PROBLEM
Write out, exactly as they appear, the lines from the one containing "Screen dimensions: 1300x924" through the last line.

Word and element pointing entries
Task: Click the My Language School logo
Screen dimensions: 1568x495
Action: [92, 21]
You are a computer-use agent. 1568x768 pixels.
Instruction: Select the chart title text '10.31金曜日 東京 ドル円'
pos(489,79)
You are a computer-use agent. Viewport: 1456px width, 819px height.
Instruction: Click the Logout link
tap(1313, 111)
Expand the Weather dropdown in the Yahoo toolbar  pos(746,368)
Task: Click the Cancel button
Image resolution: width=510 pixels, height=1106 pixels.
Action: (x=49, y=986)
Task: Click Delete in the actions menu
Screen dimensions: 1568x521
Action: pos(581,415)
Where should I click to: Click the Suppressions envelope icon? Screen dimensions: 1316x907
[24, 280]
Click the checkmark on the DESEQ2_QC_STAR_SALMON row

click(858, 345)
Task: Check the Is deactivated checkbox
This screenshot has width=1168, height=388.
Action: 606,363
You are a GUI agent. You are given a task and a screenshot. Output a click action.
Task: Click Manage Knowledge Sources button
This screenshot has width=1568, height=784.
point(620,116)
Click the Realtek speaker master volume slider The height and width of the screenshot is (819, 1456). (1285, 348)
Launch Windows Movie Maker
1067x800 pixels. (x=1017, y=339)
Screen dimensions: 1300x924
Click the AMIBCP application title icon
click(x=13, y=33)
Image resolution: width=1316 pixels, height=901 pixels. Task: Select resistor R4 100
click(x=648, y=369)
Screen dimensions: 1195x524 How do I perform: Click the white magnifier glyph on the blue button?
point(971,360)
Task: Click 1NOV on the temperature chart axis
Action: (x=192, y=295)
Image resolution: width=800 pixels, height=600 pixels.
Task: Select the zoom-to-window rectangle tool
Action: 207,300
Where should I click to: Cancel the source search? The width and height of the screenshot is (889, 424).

OUTPUT OF THE TASK
Screen dimensions: 1300x924
Click the AMIBCP application title icon
click(x=13, y=33)
Image resolution: width=1316 pixels, height=901 pixels. Task: Select resistor R4 100
click(x=648, y=369)
Screen dimensions: 1195x524 How do I perform: Click the white magnifier glyph on the blue button?
point(971,360)
Task: Click 1NOV on the temperature chart axis
Action: (x=192, y=295)
Image resolution: width=800 pixels, height=600 pixels.
Task: Select the zoom-to-window rectangle tool
Action: 207,300
Where should I click to: Cancel the source search? The width and height of the screenshot is (889, 424).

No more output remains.